Listed records:
▶

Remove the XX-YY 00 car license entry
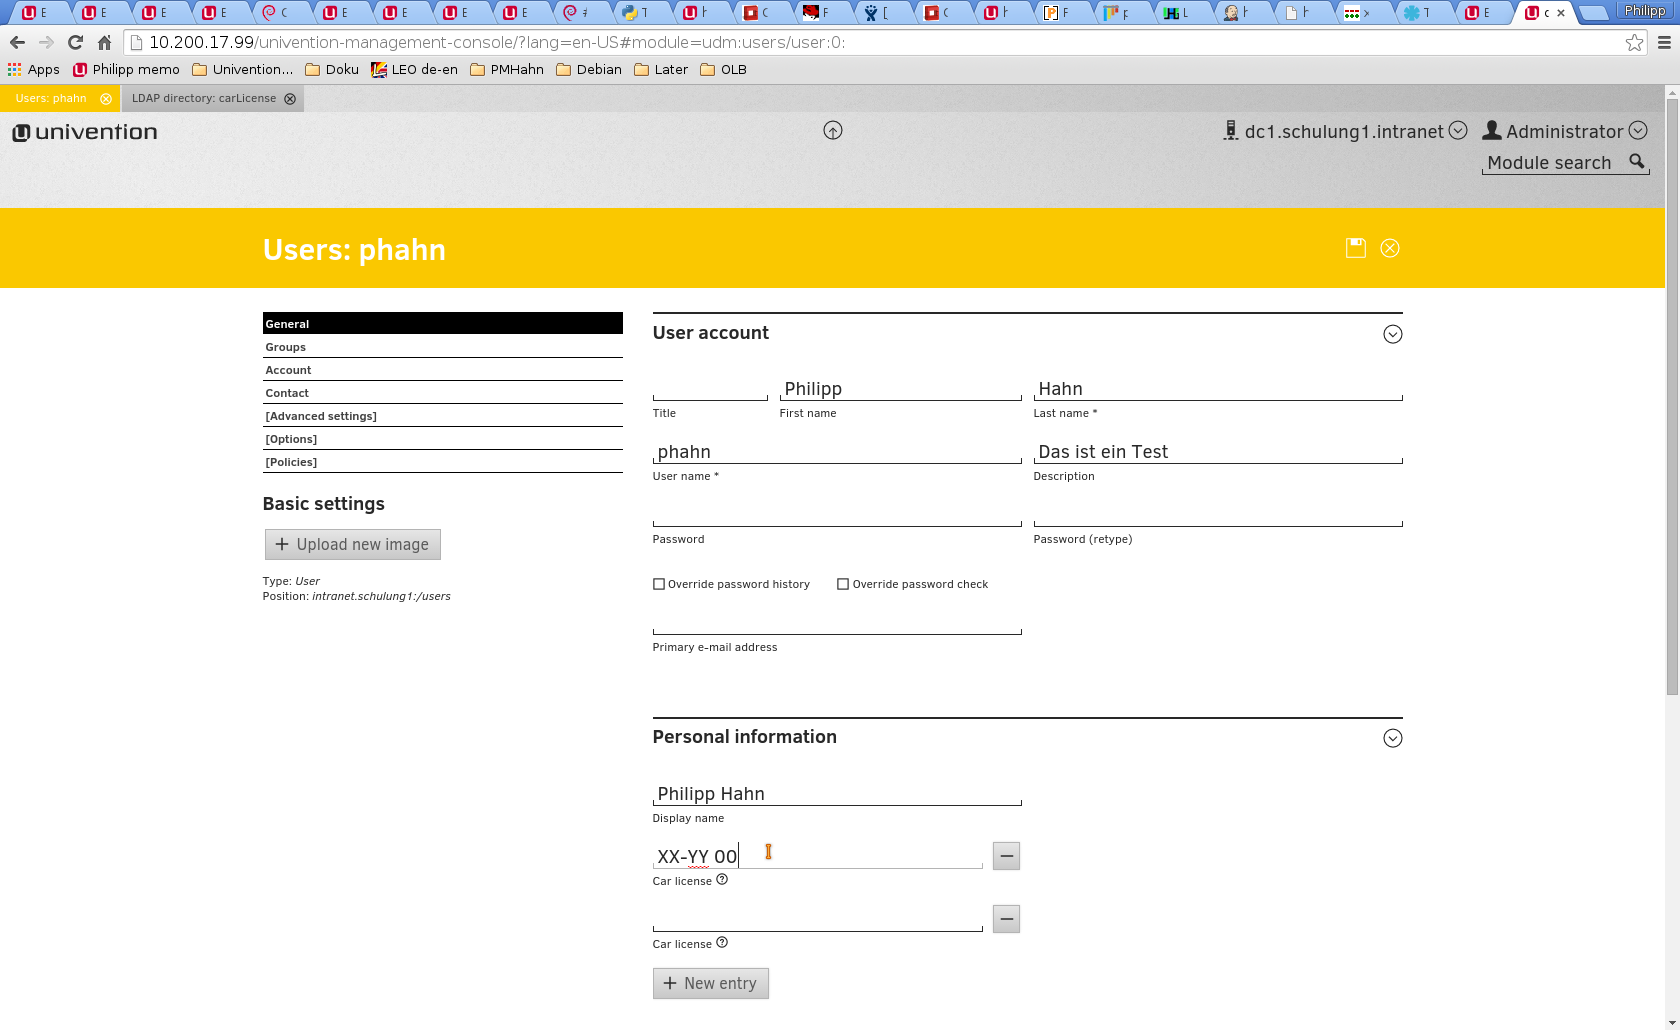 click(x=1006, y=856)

◀
▶

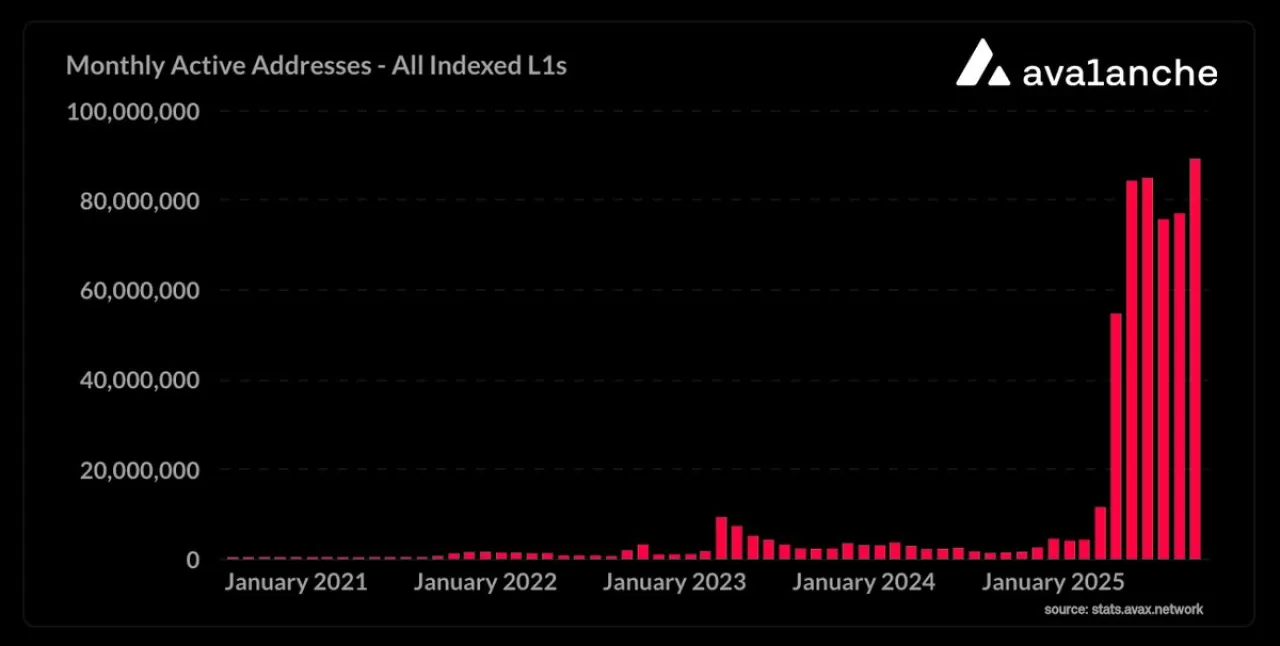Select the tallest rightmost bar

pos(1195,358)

◀
▶

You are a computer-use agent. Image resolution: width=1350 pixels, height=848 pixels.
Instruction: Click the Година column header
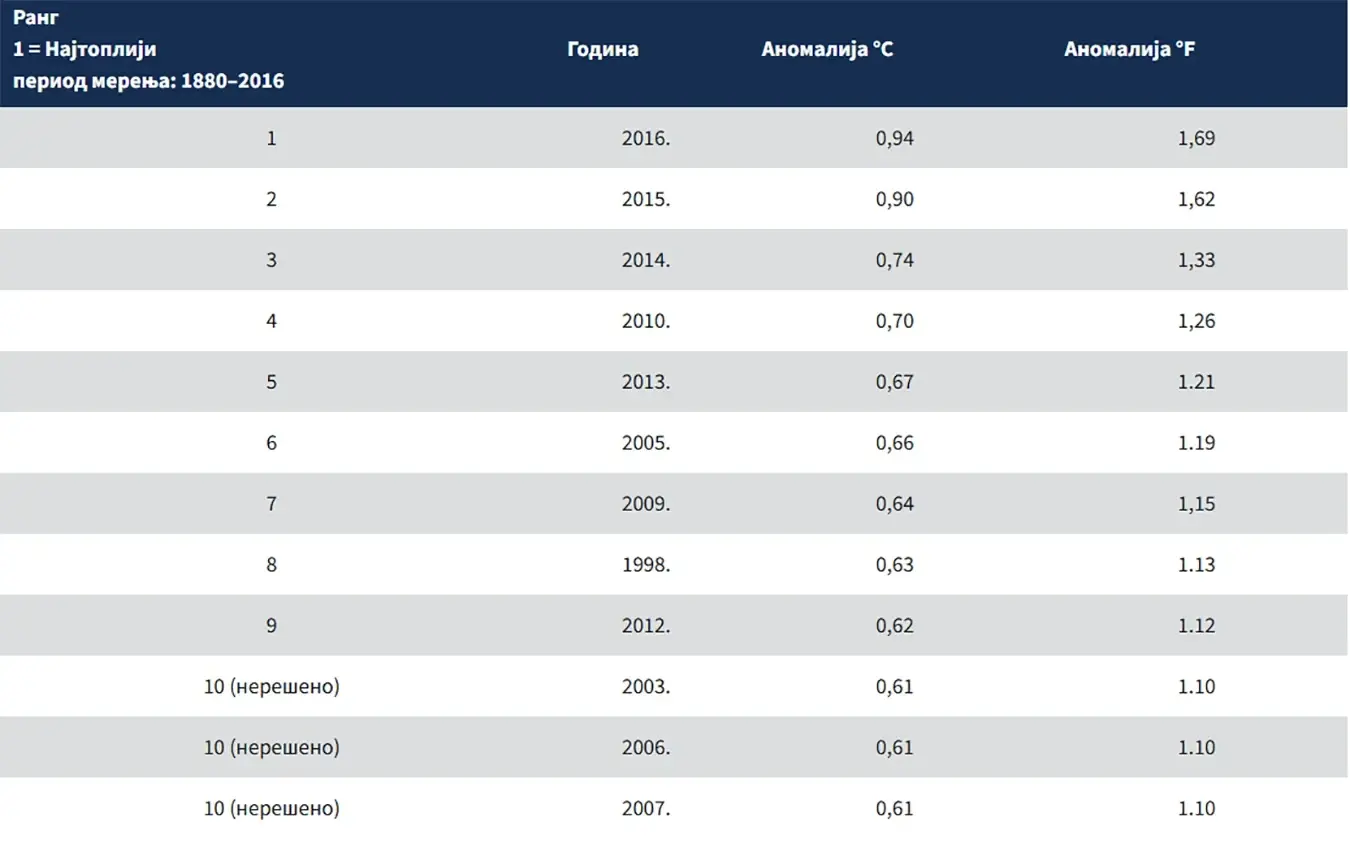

◀

Problem details: Please set down the items starting at the line that contains "You are a computer-use" and ending after the line that contains "Instruction: Click the Година column header", with each line reproduced exactly.

Problem solution:
You are a computer-use agent. Image resolution: width=1350 pixels, height=848 pixels.
Instruction: Click the Година column header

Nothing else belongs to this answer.